The evening incense I burn for five minutes
On a small Japanese sandalwood stick I light most evenings — and on the case for a very short, very deliberate aromatic ritual.

There is a small box of Japanese sandalwood incense on the small shelf above the bedroom door. The sticks are short — about ten centimetres — and burn for about twenty minutes each. Most evenings, around nine o'clock, I light a single stick and let it burn for five minutes before carefully extinguishing it in a small ceramic dish.
Five minutes is not the way incense is normally used. The convention is to let the stick burn fully, which would mean twenty minutes of continuous smoke. My version is shorter and more deliberate. The five minutes is enough to fill the bedroom with the small specific scent of the wood. The early extinguishing means the smoke does not linger or become overpowering. The small remaining unburned portion of the stick can be used again on a future evening, which gives each stick four or five uses rather than just one.
On the case for short aromatic rituals
Most aromatic practices in wellness culture err toward continuous diffusion — the diffuser running for hours, the incense allowed to burn its full length, the candle staying lit for the entire evening. The continuous approach has a small structural problem. The smell, after about ten minutes of continuous exposure, fades from conscious attention. The nose adapts. The aromatic practice continues but the conscious experience of it has ended.

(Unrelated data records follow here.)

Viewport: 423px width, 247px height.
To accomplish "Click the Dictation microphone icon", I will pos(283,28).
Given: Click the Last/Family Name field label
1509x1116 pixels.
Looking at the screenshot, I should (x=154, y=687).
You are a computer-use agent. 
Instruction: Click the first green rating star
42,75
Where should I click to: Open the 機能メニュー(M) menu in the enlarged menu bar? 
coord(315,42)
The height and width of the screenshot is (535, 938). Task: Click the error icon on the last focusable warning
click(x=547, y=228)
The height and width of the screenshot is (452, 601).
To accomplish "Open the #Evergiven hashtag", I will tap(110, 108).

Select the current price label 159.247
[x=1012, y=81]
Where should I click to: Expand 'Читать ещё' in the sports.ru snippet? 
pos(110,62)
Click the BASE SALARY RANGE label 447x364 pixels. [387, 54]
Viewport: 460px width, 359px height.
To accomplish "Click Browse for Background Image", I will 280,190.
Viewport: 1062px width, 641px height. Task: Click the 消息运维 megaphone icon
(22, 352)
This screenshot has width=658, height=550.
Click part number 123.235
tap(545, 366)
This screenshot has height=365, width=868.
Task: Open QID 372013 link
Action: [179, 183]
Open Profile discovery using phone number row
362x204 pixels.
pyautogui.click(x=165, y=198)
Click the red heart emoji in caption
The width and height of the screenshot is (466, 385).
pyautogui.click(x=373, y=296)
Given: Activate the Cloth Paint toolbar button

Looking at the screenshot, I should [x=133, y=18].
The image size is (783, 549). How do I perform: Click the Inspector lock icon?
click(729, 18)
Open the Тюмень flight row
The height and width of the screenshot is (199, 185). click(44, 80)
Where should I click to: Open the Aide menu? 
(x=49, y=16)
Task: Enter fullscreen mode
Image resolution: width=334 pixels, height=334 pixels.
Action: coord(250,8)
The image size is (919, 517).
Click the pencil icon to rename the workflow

Short deliberate exposures keep the aromatic in conscious attention throughout. Five minutes of incense, fully attended to, produces a more complete aromatic experience than twenty minutes of incense that I have, by the end, mostly stopped smelling. The five-minute version also leaves the room scented for another hour or two without the smoke continuing to accumulate.
If you have been doing continuous aromatic practices with diminishing satisfaction, try the short deliberate version. Light the incense or the candle, attend to it fully for five minutes, then extinguish it. The aromatic effect persists. The conscious experience of the aromatic ritual is, paradoxically, more complete. The small specific intentionality of the short practice is itself the most useful part of doing it this way.